28 June 2022
The chair of West Midlands Police Federation has questioned claims that tougher sentences are ineffective in reducing assaults on emergency services workers.
Rich Cooke said stiff penalties help send the message that such attacks are unacceptable, show support for frontline workers in their jobs and is simply the justice officers deserve as victims of crime.
He said: “They deserve to do their jobs free from the threat and fear of violence.
“We don’t accept attacks on people in other professions so why should we accept attacks on police officers for simply doing their jobs?
“Frankly, deterrent or not - and I hardly think it will encourage violence - those who attack emergency workers are attacking us all, society itself. Offenders should be punished most severely as a result.”
“As a Federation we’re proud of the campaign work we’ve done to support and protect our members and we now need the support and protection of the courts, so that if you assault a police officer you can expect to go to prison.”
Rich’s comments follow the publication of a report by the charity Transform Justice ‘Protect the protectors? Do criminal sanctions reduce violence against police and NHS staff?’.

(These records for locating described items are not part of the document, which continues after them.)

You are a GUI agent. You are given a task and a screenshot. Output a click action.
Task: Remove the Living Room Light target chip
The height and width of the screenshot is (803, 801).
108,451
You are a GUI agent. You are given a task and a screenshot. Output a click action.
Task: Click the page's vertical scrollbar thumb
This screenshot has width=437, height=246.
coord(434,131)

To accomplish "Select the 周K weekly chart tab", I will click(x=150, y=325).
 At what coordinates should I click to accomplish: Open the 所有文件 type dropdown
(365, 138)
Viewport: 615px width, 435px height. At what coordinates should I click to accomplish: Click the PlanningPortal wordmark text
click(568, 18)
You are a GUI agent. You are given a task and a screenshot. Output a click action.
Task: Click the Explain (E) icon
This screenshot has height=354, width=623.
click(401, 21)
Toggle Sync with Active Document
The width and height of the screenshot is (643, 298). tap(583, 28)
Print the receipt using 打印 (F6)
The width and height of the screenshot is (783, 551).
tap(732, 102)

The report states it takes a closer, evidence-based look at increased penalties for assaults against emergency workers and demonstrates the ineffectiveness of this approach on any level.
Steve Hartshorn, chair of the Police Federation of England and Wales, took part in a panel discussion to coincide with the report’s launch which asked: ‘Will harsher sanctions reduce assaults on police and NHS workers?’
Asked of his personal experience of officers being assaulted when on duty, Steve said: “I have been assaulted countless times and, to go back to when I first started as a new officer in 1995, there was an ethos then that it was part of the job.
“It was in the early 2000s I think and, there was a court case where a judge basically reaffirmed that it was part the job to get assaulted but it never felt right because everyone has a right to go to work and to be treated properly.”
He added: “It’s the minority of the public that cause these assaults on officers and it does leave lasting effects on police officers.”